Maqsurah (maqsura) :
- In Islamic architecture, the sanctuary or praying-chamber in a mosque, sometimes enclosed with a screen of lattice-work; occasionally, a similar enclosure round a tomb.

Mansard roof:
- A curb hip roof in which each face has two slopes, the lower one steeper than the upper; from the French mansarde after the accomplished 17th-century French architect noted for using (not inventing) this style, François Mansart, died 1666.

Marriage stone:
- A stone lintel, usually carved, with a marriage date.

Mascaron:
- A face, usually human, sometimes frightening or chimeric, used as a decorative element.

Meander:
- A decorative border consisting of a repeated linear motif, particularly of intersecting perpendicular lines. Also known as a fret or a key pattern.

Metope:
- In a Doric entablature, the space between triglyphs along the frieze. These may be ornamented or plain, and may be square or rectangular.

Mihrab:
- In Islamic architecture, a semicircular niche in the wall of a mosque that indicates the direction of prayer.

Minaret:
- In Islamic architecture, a tall spire with a conical or onion-shaped crown, on or near a mosque, that is used by the imam to give the prayer call.

Modillion:
- An enriched block or horizontal bracket generally found under the cornice and above the bedmould of the Corinthian entablature. It is probably so called because of its arrangement in regulated distances.

Moulding:
- A decorative finishing strip.

Monotriglyph:
- The interval of the intercolumniation of the Doric column, which is observed by the intervention of one triglyph only between the triglyphs which come over the axes of the columns. This is the usual arrangement, but in the Propylaea at Athens there are two triglyphs over the central intercolumniation, in order to give increased width to the roadway, up which chariots and beasts of sacrifice ascended.

Mullion:
- A vertical structural element of stone, wood or metal within a window frame (cp. transom).

Muntin:
- A vertical or horizontal piece that divides a pane of glass into two or more panes or lites in a window.

Muqarnas:
- A type of decorative corbel used in Islamic architecture that in some circumstances, resembles stalactites.

### [Dataset excerpts]

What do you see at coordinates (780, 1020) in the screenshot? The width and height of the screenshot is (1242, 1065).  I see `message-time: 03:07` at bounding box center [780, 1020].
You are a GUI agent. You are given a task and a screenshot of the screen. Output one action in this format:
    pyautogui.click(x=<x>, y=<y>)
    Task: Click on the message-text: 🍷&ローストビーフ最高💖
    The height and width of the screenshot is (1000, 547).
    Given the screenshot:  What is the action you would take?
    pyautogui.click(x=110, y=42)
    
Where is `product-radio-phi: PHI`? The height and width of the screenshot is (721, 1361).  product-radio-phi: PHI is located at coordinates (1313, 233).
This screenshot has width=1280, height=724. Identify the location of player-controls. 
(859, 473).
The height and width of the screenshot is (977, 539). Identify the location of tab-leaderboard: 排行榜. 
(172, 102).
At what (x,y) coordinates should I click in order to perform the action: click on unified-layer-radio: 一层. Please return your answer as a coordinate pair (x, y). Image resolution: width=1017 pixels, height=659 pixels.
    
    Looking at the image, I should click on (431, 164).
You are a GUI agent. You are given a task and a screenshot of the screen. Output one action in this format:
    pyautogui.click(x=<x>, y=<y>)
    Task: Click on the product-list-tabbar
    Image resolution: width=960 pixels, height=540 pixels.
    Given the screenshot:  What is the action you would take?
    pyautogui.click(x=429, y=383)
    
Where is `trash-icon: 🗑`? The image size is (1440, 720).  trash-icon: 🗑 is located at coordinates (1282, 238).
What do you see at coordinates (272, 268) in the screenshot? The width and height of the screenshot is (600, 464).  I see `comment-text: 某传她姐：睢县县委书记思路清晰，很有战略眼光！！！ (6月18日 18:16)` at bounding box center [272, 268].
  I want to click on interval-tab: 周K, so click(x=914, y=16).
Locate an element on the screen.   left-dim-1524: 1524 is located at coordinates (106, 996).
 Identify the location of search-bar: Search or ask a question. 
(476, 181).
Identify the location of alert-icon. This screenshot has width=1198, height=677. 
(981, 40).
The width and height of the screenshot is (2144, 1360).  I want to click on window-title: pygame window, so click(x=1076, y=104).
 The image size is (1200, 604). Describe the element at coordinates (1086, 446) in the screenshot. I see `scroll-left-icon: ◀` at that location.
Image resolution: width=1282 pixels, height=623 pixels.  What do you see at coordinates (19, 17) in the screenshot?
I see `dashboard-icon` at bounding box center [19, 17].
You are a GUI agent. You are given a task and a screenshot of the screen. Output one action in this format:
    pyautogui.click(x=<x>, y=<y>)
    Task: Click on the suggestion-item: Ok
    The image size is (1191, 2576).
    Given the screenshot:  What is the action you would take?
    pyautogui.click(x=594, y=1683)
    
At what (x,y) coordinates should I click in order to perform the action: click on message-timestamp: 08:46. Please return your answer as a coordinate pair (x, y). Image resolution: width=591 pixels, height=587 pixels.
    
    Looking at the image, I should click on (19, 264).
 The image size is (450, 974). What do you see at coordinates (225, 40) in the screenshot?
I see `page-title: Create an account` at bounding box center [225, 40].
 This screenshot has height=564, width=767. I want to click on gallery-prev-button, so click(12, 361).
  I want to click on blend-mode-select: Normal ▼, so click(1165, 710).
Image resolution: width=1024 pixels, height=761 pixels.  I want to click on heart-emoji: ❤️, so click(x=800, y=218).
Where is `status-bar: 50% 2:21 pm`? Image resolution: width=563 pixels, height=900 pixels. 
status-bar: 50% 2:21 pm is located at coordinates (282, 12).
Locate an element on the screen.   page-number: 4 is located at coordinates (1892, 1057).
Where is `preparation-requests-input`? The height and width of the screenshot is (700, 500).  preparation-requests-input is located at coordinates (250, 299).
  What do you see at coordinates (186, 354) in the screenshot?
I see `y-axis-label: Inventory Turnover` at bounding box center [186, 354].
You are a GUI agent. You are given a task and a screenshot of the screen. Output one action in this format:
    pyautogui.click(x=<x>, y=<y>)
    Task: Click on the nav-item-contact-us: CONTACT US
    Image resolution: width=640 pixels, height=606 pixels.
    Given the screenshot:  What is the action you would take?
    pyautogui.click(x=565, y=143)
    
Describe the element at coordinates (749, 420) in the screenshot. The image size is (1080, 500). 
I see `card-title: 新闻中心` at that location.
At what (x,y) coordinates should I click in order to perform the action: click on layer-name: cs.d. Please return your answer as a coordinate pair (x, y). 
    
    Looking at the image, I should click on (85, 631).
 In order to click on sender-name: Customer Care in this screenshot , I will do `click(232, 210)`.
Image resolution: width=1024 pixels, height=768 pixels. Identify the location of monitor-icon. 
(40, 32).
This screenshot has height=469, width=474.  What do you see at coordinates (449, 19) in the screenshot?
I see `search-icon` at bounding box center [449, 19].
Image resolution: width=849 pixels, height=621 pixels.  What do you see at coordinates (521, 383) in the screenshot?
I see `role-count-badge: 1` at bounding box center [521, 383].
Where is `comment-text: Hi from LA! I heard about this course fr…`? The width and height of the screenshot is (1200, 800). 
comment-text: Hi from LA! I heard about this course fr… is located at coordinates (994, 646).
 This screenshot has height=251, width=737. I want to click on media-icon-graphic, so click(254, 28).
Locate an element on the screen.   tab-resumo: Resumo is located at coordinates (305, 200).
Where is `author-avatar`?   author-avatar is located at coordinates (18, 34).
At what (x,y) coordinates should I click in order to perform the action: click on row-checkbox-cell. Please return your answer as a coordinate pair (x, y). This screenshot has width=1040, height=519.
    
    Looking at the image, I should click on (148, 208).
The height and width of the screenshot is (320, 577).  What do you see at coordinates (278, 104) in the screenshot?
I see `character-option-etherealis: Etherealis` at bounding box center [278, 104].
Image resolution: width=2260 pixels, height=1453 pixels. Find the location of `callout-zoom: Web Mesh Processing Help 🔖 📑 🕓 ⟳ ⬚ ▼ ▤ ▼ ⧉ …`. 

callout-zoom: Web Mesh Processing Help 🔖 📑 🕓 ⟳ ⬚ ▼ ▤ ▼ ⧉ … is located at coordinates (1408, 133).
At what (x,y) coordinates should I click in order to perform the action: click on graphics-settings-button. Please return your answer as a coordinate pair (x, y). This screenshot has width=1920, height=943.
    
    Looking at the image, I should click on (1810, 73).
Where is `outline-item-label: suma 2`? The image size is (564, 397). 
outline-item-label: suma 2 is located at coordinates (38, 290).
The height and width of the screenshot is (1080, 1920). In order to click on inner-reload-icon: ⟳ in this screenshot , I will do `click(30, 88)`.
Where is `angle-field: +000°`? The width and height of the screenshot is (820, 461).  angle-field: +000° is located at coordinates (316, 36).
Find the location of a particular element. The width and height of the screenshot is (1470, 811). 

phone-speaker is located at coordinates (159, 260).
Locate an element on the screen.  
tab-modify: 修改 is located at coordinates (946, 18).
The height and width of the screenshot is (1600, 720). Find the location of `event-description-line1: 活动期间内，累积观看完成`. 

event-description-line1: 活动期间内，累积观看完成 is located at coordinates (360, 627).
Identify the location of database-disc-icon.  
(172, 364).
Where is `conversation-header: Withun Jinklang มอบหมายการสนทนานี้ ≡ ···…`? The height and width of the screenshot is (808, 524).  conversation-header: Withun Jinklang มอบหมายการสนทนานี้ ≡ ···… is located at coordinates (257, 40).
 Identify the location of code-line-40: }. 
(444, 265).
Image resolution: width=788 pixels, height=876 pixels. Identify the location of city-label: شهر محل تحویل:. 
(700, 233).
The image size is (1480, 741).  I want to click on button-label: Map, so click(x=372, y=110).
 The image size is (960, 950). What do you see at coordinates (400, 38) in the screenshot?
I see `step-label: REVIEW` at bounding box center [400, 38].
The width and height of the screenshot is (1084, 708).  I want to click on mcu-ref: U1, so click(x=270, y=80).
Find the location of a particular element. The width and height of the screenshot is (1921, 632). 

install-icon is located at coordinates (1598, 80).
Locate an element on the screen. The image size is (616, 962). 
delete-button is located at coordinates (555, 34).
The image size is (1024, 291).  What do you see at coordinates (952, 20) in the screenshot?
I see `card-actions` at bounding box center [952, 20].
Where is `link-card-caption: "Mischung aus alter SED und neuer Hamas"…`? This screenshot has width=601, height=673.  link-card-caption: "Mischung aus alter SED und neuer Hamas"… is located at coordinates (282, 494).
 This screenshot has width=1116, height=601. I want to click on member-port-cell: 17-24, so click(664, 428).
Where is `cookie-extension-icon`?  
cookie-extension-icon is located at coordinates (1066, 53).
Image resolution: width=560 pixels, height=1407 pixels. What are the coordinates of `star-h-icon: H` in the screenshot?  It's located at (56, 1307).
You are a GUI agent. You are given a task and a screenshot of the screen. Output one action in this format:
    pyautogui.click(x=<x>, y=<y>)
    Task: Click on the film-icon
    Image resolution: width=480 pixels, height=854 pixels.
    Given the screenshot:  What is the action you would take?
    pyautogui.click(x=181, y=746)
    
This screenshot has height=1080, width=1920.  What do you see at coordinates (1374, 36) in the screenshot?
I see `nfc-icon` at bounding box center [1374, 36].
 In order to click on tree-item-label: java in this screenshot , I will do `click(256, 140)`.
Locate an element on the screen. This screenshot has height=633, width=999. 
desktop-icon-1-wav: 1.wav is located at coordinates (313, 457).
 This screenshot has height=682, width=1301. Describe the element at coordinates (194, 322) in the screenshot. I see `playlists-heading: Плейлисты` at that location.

### [Problem description]
According to the architecture glossary, why does the central intercolumniation of the Propylaea at Athens have two triglyphs over it instead of the usual single one? Answer in one to three sentences.

### [Exercise answer]
The two triglyphs give the central intercolumniation more width for the roadway. Chariots and beasts of sacrifice went up that roadway.